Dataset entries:
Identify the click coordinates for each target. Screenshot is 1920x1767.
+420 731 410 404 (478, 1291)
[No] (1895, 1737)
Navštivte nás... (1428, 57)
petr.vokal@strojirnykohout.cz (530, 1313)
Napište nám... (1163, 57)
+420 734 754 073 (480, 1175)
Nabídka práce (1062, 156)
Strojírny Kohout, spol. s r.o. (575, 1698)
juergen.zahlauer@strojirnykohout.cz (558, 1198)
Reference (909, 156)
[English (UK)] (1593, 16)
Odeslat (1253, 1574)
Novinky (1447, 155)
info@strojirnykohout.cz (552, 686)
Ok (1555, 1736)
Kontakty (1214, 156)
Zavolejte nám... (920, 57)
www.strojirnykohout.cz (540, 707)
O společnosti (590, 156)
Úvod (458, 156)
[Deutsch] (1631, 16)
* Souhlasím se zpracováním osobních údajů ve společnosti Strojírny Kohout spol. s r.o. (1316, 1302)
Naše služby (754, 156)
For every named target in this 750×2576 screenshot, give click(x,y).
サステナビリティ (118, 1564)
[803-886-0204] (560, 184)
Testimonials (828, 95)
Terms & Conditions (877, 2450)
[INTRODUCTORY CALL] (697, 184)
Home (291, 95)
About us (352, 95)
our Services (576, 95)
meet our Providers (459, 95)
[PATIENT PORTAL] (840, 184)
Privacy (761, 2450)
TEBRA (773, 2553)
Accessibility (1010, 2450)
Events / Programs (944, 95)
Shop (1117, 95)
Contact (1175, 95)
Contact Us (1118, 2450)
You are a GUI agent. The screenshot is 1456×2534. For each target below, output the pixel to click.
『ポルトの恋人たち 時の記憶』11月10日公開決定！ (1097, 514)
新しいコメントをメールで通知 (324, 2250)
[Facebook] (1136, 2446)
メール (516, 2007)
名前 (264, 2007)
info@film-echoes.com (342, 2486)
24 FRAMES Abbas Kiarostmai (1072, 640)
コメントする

DIRECTIONS FOR THIS TASK:
Each and every record above needs writing out exactly.

SOLUTION TO THIS PROBLEM:
Identify the click coordinates for each target. Screenshot is 1920x1767.
+420 731 410 404 (478, 1291)
[No] (1895, 1737)
Navštivte nás... (1428, 57)
petr.vokal@strojirnykohout.cz (530, 1313)
Napište nám... (1163, 57)
+420 734 754 073 (480, 1175)
Nabídka práce (1062, 156)
Strojírny Kohout, spol. s r.o. (575, 1698)
juergen.zahlauer@strojirnykohout.cz (558, 1198)
Reference (909, 156)
[English (UK)] (1593, 16)
Odeslat (1253, 1574)
Novinky (1447, 155)
info@strojirnykohout.cz (552, 686)
Ok (1555, 1736)
Kontakty (1214, 156)
Zavolejte nám... (920, 57)
www.strojirnykohout.cz (540, 707)
O společnosti (590, 156)
Úvod (458, 156)
[Deutsch] (1631, 16)
* Souhlasím se zpracováním osobních údajů ve společnosti Strojírny Kohout spol. s r.o. (1316, 1302)
Naše služby (754, 156)
For every named target in this 750×2576 screenshot, give click(x,y).
サステナビリティ (118, 1564)
[803-886-0204] (560, 184)
Testimonials (828, 95)
Terms & Conditions (877, 2450)
[INTRODUCTORY CALL] (697, 184)
Home (291, 95)
About us (352, 95)
our Services (576, 95)
meet our Providers (459, 95)
[PATIENT PORTAL] (840, 184)
Privacy (761, 2450)
TEBRA (773, 2553)
Accessibility (1010, 2450)
Events / Programs (944, 95)
Shop (1117, 95)
Contact (1175, 95)
Contact Us (1118, 2450)
You are a GUI agent. The screenshot is 1456×2534. For each target below, output the pixel to click.
『ポルトの恋人たち 時の記憶』11月10日公開決定！ (1097, 514)
新しいコメントをメールで通知 (324, 2250)
[Facebook] (1136, 2446)
メール (516, 2007)
名前 (264, 2007)
info@film-echoes.com (342, 2486)
24 FRAMES Abbas Kiarostmai (1072, 640)
コメントする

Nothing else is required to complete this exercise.